BOSTON, May 24, 2021 /PRNewswire/ — Starved of lithium-ion batteries and pumped storage sites, the stationary energy storage business is urgently looking for alternatives. See them in the new IDTechEx report, “Stationary Energy Storage Without Batteries: Grid, Microgrid, UPS, Trackside 2021-2041“.

Tesla now sells its Powerwall house battery only to those buying the full solar house and, like its competitors, it has delayed electric vehicle launches also due to battery shortage. Metals shortages are taking over from too few gigafactories as the primary impediment ongoing. Demand for electric vehicles and grid renewables storage is rocketing even before solar houses reach the tipping point and need tens of millions more. In addition, energy-independent smart cities need distributed energy storage for their ocean, wind, and ubiquitous solar power.

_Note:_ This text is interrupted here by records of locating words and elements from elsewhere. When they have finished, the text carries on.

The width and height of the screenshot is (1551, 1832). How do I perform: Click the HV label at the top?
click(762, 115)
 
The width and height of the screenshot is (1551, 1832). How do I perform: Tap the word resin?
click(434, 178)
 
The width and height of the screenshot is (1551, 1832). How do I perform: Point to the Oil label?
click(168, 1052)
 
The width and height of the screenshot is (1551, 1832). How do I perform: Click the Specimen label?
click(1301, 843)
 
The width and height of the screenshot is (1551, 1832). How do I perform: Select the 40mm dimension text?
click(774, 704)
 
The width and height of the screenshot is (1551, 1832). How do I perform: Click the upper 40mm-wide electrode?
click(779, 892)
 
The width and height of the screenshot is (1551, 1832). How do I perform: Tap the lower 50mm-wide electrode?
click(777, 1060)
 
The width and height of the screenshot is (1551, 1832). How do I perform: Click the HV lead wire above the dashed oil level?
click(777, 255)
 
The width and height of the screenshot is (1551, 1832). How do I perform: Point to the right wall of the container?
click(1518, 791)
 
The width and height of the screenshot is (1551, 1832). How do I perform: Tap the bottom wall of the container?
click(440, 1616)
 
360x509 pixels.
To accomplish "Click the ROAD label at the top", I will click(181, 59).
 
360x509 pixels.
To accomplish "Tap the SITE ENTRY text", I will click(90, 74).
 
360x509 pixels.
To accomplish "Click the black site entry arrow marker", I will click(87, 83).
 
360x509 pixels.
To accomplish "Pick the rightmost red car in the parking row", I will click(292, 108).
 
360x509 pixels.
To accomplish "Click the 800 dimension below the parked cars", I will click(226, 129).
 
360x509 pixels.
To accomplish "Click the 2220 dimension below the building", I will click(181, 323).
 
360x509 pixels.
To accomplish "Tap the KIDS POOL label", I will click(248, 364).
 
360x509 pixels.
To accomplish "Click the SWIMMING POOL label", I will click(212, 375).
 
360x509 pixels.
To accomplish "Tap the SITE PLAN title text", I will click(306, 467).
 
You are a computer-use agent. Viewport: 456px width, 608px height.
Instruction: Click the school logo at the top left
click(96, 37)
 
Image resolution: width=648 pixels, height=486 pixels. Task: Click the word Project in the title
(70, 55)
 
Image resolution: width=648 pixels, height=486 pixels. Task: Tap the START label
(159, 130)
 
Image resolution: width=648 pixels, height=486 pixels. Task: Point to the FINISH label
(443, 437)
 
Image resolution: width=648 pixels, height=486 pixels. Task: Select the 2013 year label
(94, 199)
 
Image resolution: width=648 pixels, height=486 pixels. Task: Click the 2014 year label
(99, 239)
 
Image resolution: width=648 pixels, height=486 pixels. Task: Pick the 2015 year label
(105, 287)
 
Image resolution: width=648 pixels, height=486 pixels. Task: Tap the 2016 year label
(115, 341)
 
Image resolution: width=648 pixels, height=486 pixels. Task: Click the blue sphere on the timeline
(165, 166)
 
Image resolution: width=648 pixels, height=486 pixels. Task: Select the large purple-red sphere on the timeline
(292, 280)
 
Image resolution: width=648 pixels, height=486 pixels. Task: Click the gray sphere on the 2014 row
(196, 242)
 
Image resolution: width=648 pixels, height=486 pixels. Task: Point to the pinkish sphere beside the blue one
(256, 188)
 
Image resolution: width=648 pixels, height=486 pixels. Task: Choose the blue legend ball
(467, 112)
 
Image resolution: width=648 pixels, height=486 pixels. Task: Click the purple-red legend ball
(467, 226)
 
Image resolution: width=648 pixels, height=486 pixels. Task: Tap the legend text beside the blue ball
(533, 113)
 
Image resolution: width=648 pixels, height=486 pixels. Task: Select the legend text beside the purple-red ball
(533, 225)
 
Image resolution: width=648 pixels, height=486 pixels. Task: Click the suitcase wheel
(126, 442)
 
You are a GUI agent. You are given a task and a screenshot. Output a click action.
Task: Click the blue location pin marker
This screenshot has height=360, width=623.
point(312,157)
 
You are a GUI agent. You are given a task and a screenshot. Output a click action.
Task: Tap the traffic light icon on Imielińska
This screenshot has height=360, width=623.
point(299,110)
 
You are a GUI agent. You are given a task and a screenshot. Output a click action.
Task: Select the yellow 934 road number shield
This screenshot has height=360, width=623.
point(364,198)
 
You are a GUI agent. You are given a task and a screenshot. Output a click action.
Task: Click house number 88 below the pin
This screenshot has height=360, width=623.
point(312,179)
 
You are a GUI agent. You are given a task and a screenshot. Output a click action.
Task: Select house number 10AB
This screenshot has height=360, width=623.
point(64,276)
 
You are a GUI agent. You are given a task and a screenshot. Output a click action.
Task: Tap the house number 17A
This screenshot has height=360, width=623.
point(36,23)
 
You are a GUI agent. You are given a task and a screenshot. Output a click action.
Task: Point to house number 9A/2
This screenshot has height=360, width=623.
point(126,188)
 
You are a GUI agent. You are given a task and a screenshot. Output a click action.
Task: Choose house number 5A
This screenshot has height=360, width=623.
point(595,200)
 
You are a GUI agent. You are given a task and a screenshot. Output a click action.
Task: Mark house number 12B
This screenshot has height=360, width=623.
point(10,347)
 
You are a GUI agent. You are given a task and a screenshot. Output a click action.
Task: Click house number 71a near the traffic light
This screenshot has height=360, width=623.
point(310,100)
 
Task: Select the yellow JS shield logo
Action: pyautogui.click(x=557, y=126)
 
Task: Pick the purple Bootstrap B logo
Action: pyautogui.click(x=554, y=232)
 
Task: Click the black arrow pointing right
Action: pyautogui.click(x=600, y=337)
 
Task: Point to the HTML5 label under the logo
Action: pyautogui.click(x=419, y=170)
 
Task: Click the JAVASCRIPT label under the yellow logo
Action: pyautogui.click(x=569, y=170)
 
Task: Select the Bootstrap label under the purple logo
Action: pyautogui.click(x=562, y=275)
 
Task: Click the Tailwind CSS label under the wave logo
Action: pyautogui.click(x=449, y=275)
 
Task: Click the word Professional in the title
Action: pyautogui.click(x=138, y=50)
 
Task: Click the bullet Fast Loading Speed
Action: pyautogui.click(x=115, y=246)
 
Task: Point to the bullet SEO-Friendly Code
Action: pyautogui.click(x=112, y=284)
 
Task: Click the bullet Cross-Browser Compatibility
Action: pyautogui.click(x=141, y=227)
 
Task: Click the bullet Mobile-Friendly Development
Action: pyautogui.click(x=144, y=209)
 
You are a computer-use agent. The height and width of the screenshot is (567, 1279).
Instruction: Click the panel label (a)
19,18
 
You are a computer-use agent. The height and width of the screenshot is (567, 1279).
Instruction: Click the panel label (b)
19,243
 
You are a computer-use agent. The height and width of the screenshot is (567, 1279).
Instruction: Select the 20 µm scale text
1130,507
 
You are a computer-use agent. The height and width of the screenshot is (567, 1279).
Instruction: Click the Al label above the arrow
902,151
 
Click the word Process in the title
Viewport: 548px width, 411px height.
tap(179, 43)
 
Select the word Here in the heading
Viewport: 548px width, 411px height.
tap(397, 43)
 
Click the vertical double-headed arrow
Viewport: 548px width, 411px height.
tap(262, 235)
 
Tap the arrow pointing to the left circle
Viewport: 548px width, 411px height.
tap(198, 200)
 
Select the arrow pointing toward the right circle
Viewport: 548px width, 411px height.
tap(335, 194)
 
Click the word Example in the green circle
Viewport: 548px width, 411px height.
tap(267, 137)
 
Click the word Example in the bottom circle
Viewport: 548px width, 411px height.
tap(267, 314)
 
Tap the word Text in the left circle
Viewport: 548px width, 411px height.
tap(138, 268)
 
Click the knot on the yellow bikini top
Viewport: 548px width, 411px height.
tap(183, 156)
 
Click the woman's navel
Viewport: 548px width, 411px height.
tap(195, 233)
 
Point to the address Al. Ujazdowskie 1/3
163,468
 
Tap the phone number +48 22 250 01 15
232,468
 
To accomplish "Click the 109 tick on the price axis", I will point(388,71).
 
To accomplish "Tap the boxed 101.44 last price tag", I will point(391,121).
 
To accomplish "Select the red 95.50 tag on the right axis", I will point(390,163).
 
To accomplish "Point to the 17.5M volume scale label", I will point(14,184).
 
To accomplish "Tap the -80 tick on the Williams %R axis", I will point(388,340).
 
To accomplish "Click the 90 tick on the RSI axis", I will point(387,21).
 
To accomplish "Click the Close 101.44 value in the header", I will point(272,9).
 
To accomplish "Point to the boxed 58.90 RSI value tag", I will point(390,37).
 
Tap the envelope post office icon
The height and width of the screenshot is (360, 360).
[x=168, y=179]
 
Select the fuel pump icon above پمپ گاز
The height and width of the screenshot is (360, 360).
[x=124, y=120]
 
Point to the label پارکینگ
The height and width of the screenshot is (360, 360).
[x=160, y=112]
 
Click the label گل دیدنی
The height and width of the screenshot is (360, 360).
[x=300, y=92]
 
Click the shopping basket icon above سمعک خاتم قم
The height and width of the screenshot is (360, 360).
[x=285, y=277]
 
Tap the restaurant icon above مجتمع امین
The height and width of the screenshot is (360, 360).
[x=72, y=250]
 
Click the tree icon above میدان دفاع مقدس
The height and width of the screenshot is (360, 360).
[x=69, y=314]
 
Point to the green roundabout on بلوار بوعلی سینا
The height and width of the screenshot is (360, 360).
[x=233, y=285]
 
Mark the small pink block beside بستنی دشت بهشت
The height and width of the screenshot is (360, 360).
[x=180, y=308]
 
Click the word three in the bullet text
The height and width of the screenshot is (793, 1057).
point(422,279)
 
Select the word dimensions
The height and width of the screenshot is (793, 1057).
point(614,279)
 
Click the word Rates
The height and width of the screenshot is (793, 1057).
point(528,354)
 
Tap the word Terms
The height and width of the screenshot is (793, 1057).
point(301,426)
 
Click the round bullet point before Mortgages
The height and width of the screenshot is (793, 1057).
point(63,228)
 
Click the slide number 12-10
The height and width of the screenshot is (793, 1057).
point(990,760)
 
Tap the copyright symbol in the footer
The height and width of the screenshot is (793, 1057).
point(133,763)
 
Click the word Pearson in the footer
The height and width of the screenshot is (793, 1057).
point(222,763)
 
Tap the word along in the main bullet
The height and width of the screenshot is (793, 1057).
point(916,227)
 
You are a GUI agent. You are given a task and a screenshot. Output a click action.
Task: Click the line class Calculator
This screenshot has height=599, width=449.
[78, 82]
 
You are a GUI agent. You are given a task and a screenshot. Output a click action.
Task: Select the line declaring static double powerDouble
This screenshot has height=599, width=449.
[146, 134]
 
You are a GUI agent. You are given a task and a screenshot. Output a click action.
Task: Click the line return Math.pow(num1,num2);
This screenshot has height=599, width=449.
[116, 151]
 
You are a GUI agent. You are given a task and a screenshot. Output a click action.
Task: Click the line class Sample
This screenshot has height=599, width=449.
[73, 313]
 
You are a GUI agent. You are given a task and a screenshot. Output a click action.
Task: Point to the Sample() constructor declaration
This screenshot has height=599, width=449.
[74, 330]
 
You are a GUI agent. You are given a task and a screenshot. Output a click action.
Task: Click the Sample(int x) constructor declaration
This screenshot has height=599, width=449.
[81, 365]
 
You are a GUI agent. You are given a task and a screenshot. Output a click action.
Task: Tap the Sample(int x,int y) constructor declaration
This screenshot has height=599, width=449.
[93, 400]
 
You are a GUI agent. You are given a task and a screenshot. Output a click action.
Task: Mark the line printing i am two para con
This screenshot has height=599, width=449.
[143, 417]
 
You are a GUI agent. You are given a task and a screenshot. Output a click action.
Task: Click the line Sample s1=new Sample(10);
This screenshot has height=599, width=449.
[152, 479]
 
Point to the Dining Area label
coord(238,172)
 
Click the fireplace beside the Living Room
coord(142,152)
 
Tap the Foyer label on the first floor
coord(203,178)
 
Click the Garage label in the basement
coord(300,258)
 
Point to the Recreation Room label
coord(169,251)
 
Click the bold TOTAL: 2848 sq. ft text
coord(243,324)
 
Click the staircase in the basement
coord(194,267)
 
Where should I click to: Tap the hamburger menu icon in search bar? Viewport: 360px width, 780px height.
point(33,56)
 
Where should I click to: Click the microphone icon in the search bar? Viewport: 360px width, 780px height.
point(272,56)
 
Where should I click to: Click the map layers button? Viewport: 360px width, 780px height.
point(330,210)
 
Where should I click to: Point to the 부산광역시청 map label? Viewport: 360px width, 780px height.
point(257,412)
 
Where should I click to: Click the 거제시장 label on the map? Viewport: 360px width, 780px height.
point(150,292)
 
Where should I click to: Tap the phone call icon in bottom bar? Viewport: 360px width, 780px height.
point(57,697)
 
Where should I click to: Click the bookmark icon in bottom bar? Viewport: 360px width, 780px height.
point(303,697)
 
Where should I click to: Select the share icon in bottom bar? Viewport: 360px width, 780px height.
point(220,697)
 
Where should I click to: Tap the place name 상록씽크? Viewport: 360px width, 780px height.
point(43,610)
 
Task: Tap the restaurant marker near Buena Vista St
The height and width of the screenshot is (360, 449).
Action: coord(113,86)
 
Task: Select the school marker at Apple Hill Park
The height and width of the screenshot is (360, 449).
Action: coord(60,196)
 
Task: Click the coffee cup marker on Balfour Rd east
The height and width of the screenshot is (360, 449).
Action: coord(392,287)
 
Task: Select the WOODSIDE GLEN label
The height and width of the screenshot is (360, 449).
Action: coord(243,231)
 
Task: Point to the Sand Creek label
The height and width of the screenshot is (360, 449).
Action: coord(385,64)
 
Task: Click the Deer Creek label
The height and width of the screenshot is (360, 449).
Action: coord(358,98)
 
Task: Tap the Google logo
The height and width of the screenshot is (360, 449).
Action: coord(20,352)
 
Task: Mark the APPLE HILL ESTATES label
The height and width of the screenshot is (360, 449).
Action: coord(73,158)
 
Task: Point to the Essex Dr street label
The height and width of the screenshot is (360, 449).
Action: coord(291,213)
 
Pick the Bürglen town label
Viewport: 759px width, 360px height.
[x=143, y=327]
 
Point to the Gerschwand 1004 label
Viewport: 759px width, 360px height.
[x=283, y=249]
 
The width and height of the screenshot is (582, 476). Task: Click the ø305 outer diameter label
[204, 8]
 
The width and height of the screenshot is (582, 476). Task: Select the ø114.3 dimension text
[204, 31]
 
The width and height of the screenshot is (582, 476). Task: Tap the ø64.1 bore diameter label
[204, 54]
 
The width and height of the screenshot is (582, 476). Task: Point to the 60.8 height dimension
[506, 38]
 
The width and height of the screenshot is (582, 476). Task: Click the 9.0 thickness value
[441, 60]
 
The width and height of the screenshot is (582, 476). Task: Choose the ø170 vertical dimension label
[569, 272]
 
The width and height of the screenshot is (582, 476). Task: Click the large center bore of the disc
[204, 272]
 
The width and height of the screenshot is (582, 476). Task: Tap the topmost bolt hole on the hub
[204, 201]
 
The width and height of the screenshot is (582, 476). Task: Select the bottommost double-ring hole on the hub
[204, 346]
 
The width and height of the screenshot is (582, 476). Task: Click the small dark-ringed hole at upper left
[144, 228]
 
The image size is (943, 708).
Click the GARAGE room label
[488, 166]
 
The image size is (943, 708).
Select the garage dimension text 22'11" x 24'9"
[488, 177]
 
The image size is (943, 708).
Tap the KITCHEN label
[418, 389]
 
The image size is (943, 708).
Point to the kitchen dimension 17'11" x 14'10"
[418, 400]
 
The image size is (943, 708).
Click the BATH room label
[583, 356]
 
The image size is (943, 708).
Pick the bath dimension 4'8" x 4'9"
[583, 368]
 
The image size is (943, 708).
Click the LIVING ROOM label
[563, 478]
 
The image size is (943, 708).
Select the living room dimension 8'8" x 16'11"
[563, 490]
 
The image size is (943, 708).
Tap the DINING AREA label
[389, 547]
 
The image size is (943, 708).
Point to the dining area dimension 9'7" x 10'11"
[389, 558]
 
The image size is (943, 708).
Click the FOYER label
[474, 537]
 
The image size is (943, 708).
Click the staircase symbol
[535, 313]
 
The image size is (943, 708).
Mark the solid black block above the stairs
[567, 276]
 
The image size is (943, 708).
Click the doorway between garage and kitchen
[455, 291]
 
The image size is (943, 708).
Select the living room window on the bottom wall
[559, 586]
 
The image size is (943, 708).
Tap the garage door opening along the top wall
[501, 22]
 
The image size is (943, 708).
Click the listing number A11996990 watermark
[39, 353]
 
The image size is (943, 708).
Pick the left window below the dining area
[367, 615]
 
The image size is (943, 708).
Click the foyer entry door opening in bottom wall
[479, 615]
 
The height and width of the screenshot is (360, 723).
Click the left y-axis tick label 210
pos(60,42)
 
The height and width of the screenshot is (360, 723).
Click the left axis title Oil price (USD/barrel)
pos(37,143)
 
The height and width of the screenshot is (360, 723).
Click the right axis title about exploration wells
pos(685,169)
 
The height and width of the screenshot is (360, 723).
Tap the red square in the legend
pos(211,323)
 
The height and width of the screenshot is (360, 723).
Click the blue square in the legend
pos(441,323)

Self-leakage makes lithium-ion batteries useless for the new requirement of 6-month storage season-to-season arising from all that cheap solar. Pumped storage cannot do it because it is busy with shorter-term needs. Alternative batteries are gaining traction and IDTechEx has a new report, “Redox Flow Batteries 2021-2031” which clarifies how they are succeeding, but more is needed.

Best non-battery options

The IDTechEx report, “Stationary Energy Storage Without Batteries: Grid, Microgrid, UPS, Trackside 2021-2041” scopes gravitational, compressed air, liquified air, thermal energy, li-ion capacitor and supercapacitor stationary energy storage and other options. See them used in uninterruptible power supplies, peak shaving, frequency correction, intermittency compensation, peak power delivery, voltage compensation, and pulse power. Add stationary kinetic energy recovery systems KERS, notably trackside tram and electric train recovery integrated with pulse starting. See the pick-and-mix options for each application. The same is true of distributed energy storage compared to massive grid storage both short-term and seasonal.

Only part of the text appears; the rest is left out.